Lalu cilakanya lagi Kartu Uang Digital ini, kalau kartunya hilang maka nilai uangnya pun turut hilang. Sebuah kerugian tak terlihat bagi pengguna kartu, tapi tentu saja menarik benefit bagi perbankan. Seharusnya pengguna dapat benefit, ini malah cuma dapat pilihan terjepit. Jadi tolong hal ini dipikirkan kembali oleh para bankir dengan sesekali teriak sendiri "Saya Pancasila", supaya paham kebijakan juga mesti Pancasilais di sektor perbankan.

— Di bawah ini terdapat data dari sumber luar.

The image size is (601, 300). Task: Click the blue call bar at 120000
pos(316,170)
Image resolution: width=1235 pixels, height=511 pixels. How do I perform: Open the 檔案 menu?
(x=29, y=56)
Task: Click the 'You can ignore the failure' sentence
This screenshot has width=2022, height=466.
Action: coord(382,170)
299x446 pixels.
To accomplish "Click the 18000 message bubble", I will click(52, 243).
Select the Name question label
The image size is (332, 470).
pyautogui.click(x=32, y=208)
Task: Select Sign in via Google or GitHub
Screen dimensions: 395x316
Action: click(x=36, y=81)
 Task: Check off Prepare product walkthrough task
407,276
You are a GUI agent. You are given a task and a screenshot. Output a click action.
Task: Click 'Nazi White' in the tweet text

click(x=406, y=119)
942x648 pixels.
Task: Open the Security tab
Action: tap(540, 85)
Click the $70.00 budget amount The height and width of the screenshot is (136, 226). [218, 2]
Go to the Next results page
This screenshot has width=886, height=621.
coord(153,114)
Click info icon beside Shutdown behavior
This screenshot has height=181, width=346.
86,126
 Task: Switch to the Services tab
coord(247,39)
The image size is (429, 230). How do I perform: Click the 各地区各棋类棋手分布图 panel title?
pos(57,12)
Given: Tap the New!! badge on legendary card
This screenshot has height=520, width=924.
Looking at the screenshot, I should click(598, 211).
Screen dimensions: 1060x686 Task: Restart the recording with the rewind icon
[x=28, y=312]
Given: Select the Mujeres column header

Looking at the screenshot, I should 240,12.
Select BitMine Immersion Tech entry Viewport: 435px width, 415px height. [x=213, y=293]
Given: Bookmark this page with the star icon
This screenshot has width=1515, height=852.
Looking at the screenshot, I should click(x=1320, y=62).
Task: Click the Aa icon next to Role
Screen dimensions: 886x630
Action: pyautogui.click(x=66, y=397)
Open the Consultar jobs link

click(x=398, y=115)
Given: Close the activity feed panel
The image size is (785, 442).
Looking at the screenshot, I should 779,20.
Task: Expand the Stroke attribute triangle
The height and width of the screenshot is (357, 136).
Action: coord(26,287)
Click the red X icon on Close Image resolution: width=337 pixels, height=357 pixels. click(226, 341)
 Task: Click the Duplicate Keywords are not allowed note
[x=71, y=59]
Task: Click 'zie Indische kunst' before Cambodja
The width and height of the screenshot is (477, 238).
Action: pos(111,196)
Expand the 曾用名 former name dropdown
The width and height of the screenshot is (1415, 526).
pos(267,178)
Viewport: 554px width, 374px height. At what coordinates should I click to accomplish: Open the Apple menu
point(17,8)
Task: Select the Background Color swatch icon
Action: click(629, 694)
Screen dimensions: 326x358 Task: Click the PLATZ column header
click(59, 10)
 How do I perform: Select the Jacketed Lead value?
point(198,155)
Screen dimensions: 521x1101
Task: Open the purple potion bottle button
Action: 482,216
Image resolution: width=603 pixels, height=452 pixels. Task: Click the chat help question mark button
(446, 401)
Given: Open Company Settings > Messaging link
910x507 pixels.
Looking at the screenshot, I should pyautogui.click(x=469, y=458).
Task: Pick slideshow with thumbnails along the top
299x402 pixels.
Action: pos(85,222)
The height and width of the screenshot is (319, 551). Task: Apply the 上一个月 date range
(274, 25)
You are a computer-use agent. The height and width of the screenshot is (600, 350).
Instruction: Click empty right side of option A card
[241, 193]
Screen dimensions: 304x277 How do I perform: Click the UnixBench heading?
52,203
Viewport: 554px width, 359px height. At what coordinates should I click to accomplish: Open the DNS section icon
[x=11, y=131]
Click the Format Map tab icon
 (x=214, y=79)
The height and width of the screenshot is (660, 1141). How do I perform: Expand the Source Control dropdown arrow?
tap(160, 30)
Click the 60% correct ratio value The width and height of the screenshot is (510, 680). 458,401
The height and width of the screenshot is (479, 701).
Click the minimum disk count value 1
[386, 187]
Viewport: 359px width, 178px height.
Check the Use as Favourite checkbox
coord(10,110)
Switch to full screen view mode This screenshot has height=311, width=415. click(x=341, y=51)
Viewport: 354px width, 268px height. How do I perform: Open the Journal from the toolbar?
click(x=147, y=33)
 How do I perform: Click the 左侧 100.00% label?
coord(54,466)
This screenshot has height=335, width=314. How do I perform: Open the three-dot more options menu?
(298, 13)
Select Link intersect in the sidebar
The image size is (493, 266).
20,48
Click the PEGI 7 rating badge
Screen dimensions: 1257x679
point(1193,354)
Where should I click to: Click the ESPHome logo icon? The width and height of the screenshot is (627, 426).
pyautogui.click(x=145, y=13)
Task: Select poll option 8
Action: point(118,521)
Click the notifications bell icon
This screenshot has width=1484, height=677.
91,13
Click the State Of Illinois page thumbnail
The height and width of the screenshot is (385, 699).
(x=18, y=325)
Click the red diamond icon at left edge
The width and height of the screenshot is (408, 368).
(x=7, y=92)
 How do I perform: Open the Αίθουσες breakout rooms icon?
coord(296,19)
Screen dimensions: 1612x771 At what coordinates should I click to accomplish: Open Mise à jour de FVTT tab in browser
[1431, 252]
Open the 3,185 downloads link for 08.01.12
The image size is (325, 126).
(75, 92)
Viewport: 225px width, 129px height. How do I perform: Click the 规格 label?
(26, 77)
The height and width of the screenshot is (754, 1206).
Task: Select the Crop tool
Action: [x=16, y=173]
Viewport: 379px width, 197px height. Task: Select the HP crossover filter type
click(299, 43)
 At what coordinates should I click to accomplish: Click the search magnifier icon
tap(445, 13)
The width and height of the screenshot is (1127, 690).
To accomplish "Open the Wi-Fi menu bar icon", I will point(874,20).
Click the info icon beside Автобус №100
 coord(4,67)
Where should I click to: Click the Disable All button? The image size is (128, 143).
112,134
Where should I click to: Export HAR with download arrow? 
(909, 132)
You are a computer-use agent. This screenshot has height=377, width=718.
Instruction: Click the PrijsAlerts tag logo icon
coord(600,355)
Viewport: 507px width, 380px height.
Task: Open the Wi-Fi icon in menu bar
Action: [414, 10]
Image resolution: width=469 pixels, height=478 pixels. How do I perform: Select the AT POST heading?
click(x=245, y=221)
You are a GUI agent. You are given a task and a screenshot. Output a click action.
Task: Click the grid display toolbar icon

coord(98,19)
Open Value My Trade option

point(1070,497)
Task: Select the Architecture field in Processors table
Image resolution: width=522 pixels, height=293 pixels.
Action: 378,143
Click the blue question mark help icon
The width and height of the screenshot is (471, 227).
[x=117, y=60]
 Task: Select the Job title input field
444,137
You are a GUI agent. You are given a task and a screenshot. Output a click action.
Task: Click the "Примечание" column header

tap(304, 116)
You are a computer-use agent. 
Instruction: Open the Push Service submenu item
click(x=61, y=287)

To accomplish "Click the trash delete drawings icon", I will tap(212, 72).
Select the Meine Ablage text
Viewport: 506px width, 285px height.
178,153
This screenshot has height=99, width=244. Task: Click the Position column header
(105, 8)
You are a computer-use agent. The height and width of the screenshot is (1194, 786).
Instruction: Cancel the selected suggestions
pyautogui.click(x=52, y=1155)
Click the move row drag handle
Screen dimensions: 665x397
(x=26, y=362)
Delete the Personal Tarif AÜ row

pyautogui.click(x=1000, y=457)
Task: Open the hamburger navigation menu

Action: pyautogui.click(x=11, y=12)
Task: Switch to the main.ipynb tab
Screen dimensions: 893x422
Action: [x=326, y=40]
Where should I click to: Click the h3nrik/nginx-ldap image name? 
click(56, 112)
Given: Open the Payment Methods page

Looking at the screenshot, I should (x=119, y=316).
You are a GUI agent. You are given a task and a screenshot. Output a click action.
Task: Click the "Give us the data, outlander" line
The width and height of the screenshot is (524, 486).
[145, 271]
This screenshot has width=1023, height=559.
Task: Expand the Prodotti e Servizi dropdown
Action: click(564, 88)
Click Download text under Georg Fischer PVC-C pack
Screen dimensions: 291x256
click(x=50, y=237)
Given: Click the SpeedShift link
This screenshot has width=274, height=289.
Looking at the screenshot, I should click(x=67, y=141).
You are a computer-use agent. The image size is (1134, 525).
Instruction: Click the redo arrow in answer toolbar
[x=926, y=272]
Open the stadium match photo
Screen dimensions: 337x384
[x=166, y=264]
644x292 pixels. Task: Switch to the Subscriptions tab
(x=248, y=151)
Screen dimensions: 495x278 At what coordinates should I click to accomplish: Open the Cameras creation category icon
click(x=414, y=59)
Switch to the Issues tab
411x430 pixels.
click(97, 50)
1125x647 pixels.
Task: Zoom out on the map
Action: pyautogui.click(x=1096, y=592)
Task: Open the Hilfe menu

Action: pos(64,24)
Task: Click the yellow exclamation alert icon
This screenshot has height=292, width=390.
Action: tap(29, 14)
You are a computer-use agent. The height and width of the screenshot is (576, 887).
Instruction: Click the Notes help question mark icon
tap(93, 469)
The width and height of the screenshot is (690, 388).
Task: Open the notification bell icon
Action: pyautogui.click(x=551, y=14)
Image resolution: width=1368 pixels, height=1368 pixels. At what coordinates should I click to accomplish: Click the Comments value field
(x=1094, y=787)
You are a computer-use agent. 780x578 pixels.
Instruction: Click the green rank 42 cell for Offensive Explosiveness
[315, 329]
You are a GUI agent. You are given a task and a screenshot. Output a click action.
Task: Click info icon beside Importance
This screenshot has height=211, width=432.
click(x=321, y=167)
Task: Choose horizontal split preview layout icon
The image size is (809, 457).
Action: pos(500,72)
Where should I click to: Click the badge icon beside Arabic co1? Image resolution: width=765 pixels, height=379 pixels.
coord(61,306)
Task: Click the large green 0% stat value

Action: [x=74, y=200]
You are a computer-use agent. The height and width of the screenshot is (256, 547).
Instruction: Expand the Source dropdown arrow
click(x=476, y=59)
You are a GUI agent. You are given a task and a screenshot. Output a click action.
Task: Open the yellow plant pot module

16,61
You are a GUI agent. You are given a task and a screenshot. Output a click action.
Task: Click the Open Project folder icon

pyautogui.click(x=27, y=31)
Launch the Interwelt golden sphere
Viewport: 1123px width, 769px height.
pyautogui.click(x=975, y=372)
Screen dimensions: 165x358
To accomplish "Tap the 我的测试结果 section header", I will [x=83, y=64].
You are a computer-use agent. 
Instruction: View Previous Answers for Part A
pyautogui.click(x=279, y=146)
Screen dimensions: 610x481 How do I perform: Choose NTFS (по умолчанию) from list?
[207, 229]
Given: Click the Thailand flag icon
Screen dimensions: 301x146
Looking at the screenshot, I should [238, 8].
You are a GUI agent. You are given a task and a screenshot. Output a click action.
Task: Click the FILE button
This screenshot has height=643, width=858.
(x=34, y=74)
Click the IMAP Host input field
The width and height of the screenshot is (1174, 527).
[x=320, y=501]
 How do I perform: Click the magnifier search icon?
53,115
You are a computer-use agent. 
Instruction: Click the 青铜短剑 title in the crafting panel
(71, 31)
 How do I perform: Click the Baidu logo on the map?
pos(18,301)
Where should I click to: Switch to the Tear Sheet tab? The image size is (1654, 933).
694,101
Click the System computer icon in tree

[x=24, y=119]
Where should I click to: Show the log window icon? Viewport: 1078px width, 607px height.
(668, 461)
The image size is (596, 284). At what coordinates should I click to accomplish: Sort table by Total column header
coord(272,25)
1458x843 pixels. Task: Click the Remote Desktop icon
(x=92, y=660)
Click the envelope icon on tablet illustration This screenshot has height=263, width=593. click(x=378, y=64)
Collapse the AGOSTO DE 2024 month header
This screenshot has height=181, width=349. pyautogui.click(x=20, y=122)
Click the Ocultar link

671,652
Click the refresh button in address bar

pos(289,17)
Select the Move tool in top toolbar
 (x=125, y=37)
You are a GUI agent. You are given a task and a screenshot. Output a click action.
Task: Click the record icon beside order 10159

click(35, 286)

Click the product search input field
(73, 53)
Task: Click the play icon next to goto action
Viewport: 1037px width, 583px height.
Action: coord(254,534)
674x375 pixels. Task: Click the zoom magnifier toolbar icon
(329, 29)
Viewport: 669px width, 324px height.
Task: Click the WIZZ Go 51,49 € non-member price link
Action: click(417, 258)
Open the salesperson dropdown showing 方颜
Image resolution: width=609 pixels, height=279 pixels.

Tentu saja bahwa sesuai aturan, Bank Indonesia memiliki independensi. Terlepas kebijakannya dari pemerintah dan memiliki kewenangan sendiri untuk memutuskan. Tapi bukan berarti kemudian Bank Indonesia tidak menghargai situasi rakyat. Untuk itu, para anggota Dewan Perwakilan Rakyat mesti mencari cara menghentikan kebijakan ini.Â
Benar bahwa belakangan setelah marak penolakan, Gubernur BI menyebut penggunaannya akan memakai skema segmen dimana intensitas pengguna dan jenis penggunaan turut berpengaruh. Konon katanya, pengguna menengah ke bawah yang memakai untuk transportasi dimungkinkan gratis. Tapi sayang, kita sudah terbiasa ditarik Rp 2000 setiap transaksi Top Up dan saya baru sadari belakangan ini tak ada aturan yang memayungi penarikan di halte Trans Jakarta tersebut.
Kalau diminta Rp 2.000 x  12 12 untuk menyumbang negara langsung, rela saja Pak. Tapi menyumbang  perbankan yang sudah punya aset besar untuk memenuhi kewajiban mereka  dalam melayani, rasanya kok seperti hidup di era sebelum tahun 45 dulu. Jadi tolong, rakyat kita belajar memasuki era uang digital tanpa harus dibuat semakin kesal. Masakan tidak malu para bankir dan lembaganya disumbang dari recehan yang setengah mati diperoleh kelas menengah ke bawah.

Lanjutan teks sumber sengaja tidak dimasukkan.